Companies will need to hire defense attorneys to defend against these lawsuits. If not resolved quickly, they could cost hundreds of thousands of dollars in attorney fees and cause long-term reputational damage to the company – on top of what the company will ultimately have to pay to plaintiffs.
- The hidden costs of a major outbreak
As discussed above, a single foodborne outbreak can cost a food company millions of dollars in recall costs and legal fees. But in many cases, the longer-term financial toll is even greater. For companies that rely on insurance to cover recall costs or legal fees, the result is almost always a large increase in insurance premiums.
Then there is the lost income due to reputational damage. After the series of foodborne illness outbreaks in 2015, it took years for the company to regain consumer trust. Profits fell 44 percent and shares were still down 40 percent in 2018 as consumers reeled from foodborne illness scandals. In an effort to rebuild its reputation, Chipotle implemented a comprehensive food safety program, investing millions to improve food handling protocols, supplier audits and testing technologies. It also paid $25 million to settle criminal charges related to food safety violations.
In some cases, food companies have been forced to close entire factories, causing millions in losses. This happened earlier this year when Boar’s Head closed its Jarratt, VA facility, the source of a deadly listeria outbreak that killed at least ten people and hospitalized 59 others. Similarly, after an E. coli outbreak linked to its frozen pizza factory in Caudry, France, Nestlé closed the Caudry factory, which was involved in the deaths of two children.

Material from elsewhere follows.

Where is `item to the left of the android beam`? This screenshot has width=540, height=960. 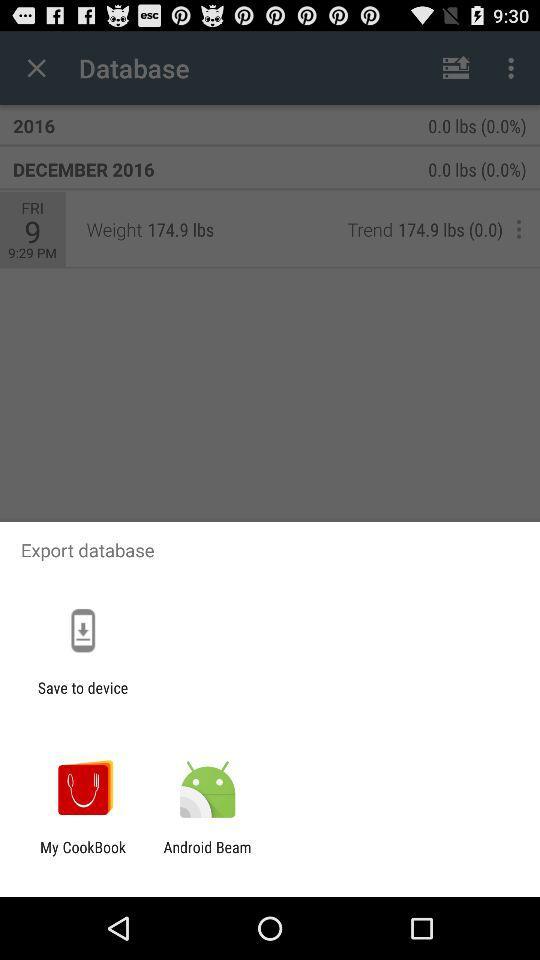
item to the left of the android beam is located at coordinates (82, 855).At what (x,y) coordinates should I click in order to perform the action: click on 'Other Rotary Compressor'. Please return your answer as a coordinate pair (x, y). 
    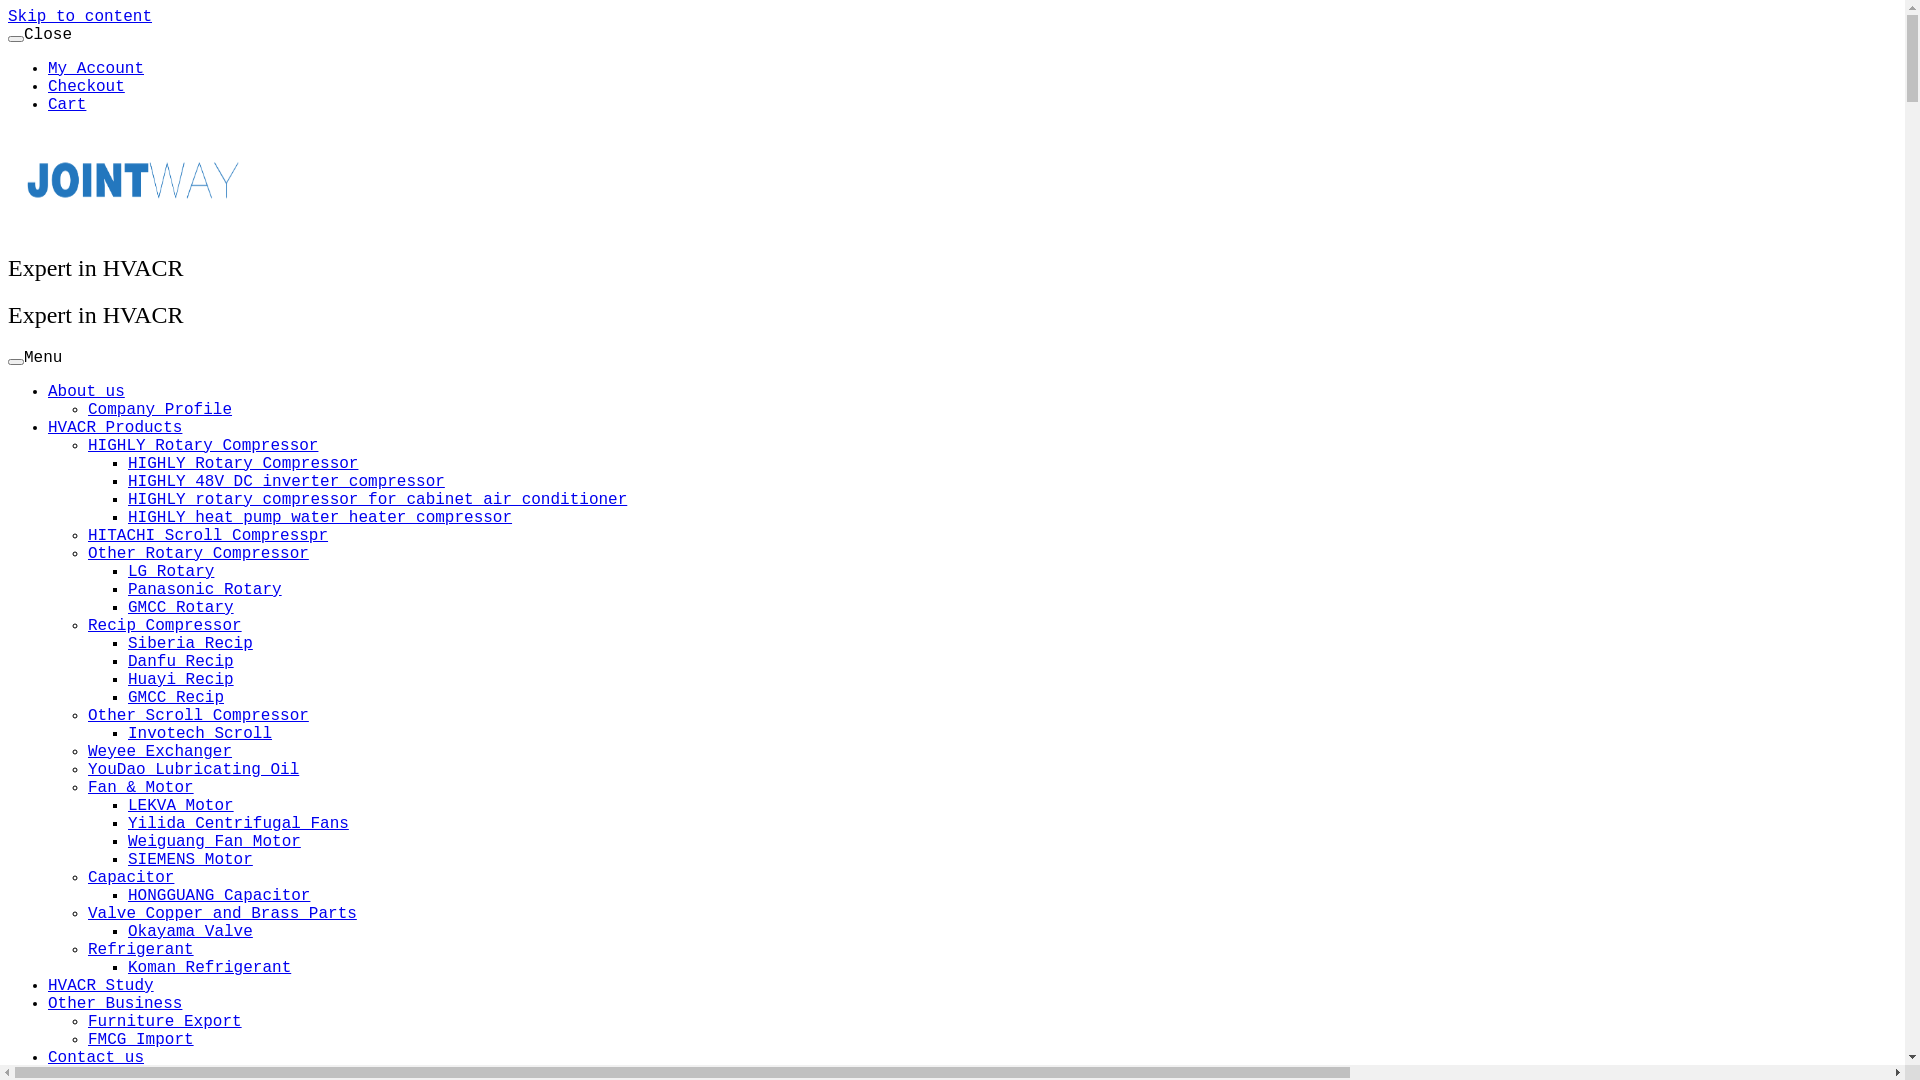
    Looking at the image, I should click on (198, 554).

Once the immediate crisis passes, companies face a long road to recovery. The most successful companies are taking this opportunity to make meaningful changes to their food safety practices to prevent future outbreaks.
For food companies, the most important principle is the importance of prevention. As we’ve seen recently, even the largest food companies are not immune to major recalls. The larger the company and the more products it processes, the greater the chance that it will eventually experience an outbreak. The good news is that these incidents can largely be avoided by investing a little more money and attention up front, ultimately saving much more in the long run.